Disclosure and Reverse-Engineering Myths [22:51–24:55]
Cultural Narratives: Pyramids and Stonehenge [24:55–29:17]
Contemporary Sightings [29:32–30:29]
Public Readiness and Lack of Disclosure [30:29–31:43]
On Hollywood Imagination:
"Most life on Earth does not look human... It should look at least as different from humans as humans and bananas look from each other." – Neil [02:10]
On Skepticism:
"I need a witness, said no scientist ever." – Neil [06:39]
On 'God of the Gaps':
"You see something in the sky, you don't know what it is... But we seem to be very uncomfortable not knowing." – Neil [13:09]
On Human Projection:
"How important do you think your body orifices are to a visiting alien? What ego must we have?" – Neil [13:39]
On Evil Alien Archetypes:
"It seems to me our alien archetype, the violent alien... is based on what we know we would be to ourselves." – Neil [34:13]
On Disclosure:
"By the time they roll out an alien, it'll be anticlimactic." – Neil [31:07]
On Scientific Friendship:
"Everyone should try to acquire at least one scientist friend... Take [an alien] to your scientist. They'll know what to ask, how to interact better than a politician would." – Neil [36:01]

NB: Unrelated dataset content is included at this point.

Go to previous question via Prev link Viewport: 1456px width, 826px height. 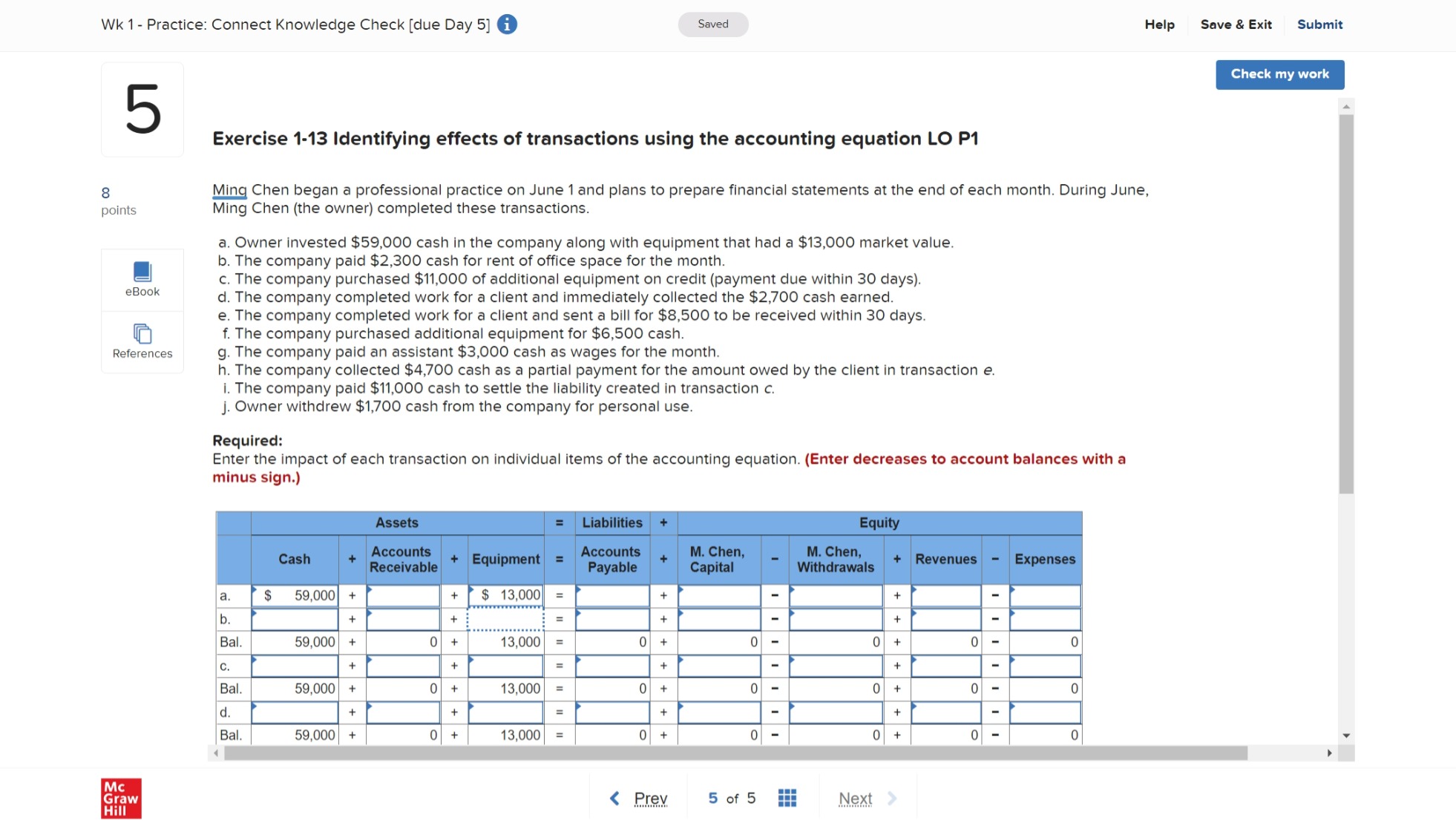(650, 799)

The episode blends deep curiosity, wit, and skepticism, urging listeners to expand their imaginations beyond stereotypes and to look inward at why we believe what we do about aliens. Neil deGrasse Tyson encourages scientific thinking in confronting the unknown and reminds us to celebrate human intellect and creativity, both on Earth and in our musings about the cosmos.